Vanessa Holmes began working with ASC as a graduate student intern at the start of the Fall 2020 semester. She holds a PhD in Higher Education and recently enrolled in a second Master’s degree at U-M where her work will focus on student access and success in higher education. Holmes decided to work towards her second master’s degree in order to revisit the work she conducted during her previous research, and also to add to her already established skillset. As part of her Master’s work at U-M, she is working with ASC, specifically with the UMAPS program and its alumni. Holmes said that she was attracted to working with the center because of its “focus on globalism” and its commitment to collaboration between scholars and institutions.
Also as part of her MA program at U-M, Holmes participates in the MROP (Masters Research Opportunity Project), which enables her to build on her previous research and benefits from her own teaching background. The project focuses on students taking STEM courses on-line and seeks to understand how to increase student engagement. Holmes’ research on educational access is central to these questions in the context of a pandemic that necessitates online learning, as it seeks to elucidate how online learning can benefit students who have unequal access to it.

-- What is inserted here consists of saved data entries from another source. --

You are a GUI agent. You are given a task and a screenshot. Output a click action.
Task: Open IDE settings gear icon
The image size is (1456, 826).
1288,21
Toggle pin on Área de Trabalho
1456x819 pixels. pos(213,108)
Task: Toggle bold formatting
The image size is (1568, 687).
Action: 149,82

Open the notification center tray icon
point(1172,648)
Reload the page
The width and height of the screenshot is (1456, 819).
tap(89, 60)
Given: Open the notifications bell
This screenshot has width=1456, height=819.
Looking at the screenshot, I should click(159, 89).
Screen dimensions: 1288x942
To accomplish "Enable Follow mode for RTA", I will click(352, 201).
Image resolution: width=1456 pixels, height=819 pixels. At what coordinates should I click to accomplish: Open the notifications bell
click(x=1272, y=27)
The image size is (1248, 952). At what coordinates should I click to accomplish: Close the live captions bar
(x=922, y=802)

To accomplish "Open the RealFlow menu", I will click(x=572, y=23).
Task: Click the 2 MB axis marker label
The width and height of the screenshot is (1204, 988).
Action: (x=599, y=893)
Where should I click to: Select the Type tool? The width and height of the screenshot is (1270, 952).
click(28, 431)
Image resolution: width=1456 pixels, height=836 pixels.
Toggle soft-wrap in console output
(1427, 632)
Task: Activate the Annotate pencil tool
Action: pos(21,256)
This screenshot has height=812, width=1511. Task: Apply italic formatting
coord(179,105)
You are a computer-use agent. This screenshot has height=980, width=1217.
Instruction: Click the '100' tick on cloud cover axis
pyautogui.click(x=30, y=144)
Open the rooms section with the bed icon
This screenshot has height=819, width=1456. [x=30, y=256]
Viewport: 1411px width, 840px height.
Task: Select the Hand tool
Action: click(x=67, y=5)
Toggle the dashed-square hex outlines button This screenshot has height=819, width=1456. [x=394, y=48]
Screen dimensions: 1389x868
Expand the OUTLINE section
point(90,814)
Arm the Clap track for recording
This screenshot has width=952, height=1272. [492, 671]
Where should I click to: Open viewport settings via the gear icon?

In addition to her MROP research, Holmes is also affiliated with ASC, where she works with UMAPS alumni by tracking their ongoing progress. In addition to documenting new publications, promotions, and other accomplishments on the basis of the yearly request for UMAPS alumni CVs, she is designing a survey that aims to reach out to both alumni as well as the U-M faculty who acted as their hosts and mentors. Commenting on the UMAPS program, Holmes said she thinks that “UMAPS is a wonderful program as it gives scholars the opportunity to experience all that the University of Michigan has to offer. Not only does the program benefit the individual scholar and their home institutions, but it benefits U-M too, allowing students, staff, and faculty to engage with African scholars.”